[Saved data entries]
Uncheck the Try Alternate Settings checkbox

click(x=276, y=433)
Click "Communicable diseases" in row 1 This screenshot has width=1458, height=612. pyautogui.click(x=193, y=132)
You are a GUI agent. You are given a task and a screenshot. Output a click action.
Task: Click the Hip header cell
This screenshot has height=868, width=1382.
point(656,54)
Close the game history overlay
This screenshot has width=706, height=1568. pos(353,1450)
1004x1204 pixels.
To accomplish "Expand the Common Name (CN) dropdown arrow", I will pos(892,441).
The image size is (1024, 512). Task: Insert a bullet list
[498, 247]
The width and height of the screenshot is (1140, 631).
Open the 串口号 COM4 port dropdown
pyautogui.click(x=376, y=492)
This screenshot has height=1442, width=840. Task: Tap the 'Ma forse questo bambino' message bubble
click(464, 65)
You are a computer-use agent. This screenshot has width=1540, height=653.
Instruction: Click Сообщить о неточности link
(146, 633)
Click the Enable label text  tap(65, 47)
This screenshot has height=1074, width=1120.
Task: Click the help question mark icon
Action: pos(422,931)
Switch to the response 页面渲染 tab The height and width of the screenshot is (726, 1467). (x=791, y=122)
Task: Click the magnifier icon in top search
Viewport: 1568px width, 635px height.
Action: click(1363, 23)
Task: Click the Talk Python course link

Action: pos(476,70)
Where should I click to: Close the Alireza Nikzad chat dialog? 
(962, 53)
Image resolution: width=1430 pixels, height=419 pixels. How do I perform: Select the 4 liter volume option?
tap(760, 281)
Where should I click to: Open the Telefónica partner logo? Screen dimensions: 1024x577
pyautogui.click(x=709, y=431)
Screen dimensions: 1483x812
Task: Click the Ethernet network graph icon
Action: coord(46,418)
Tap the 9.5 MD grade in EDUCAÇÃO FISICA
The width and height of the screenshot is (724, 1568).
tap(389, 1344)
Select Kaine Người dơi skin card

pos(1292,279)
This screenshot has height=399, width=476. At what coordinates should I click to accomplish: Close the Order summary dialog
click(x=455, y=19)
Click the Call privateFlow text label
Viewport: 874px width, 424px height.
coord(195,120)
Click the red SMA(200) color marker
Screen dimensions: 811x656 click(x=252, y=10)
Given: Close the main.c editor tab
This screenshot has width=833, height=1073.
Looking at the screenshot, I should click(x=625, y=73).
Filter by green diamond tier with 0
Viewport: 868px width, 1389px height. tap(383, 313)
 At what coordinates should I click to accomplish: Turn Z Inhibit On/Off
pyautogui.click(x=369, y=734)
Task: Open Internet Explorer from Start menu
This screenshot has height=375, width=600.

#### PROBLEM TO WORK ON
The records shown above should be given again word for word.

#### RESPONSE FOR THIS EXERCISE
Uncheck the Try Alternate Settings checkbox

click(x=276, y=433)
Click "Communicable diseases" in row 1 This screenshot has width=1458, height=612. pyautogui.click(x=193, y=132)
You are a GUI agent. You are given a task and a screenshot. Output a click action.
Task: Click the Hip header cell
This screenshot has height=868, width=1382.
point(656,54)
Close the game history overlay
This screenshot has width=706, height=1568. pos(353,1450)
1004x1204 pixels.
To accomplish "Expand the Common Name (CN) dropdown arrow", I will pos(892,441).
The image size is (1024, 512). Task: Insert a bullet list
[498, 247]
The width and height of the screenshot is (1140, 631).
Open the 串口号 COM4 port dropdown
pyautogui.click(x=376, y=492)
This screenshot has height=1442, width=840. Task: Tap the 'Ma forse questo bambino' message bubble
click(464, 65)
You are a computer-use agent. This screenshot has width=1540, height=653.
Instruction: Click Сообщить о неточности link
(146, 633)
Click the Enable label text  tap(65, 47)
This screenshot has height=1074, width=1120.
Task: Click the help question mark icon
Action: pos(422,931)
Switch to the response 页面渲染 tab The height and width of the screenshot is (726, 1467). (x=791, y=122)
Task: Click the magnifier icon in top search
Viewport: 1568px width, 635px height.
Action: click(1363, 23)
Task: Click the Talk Python course link

Action: pos(476,70)
Where should I click to: Close the Alireza Nikzad chat dialog? 
(962, 53)
Image resolution: width=1430 pixels, height=419 pixels. How do I perform: Select the 4 liter volume option?
tap(760, 281)
Where should I click to: Open the Telefónica partner logo? Screen dimensions: 1024x577
pyautogui.click(x=709, y=431)
Screen dimensions: 1483x812
Task: Click the Ethernet network graph icon
Action: coord(46,418)
Tap the 9.5 MD grade in EDUCAÇÃO FISICA
The width and height of the screenshot is (724, 1568).
tap(389, 1344)
Select Kaine Người dơi skin card

pos(1292,279)
This screenshot has height=399, width=476. At what coordinates should I click to accomplish: Close the Order summary dialog
click(x=455, y=19)
Click the Call privateFlow text label
Viewport: 874px width, 424px height.
coord(195,120)
Click the red SMA(200) color marker
Screen dimensions: 811x656 click(x=252, y=10)
Given: Close the main.c editor tab
This screenshot has width=833, height=1073.
Looking at the screenshot, I should click(x=625, y=73).
Filter by green diamond tier with 0
Viewport: 868px width, 1389px height. tap(383, 313)
 At what coordinates should I click to accomplish: Turn Z Inhibit On/Off
pyautogui.click(x=369, y=734)
Task: Open Internet Explorer from Start menu
This screenshot has height=375, width=600.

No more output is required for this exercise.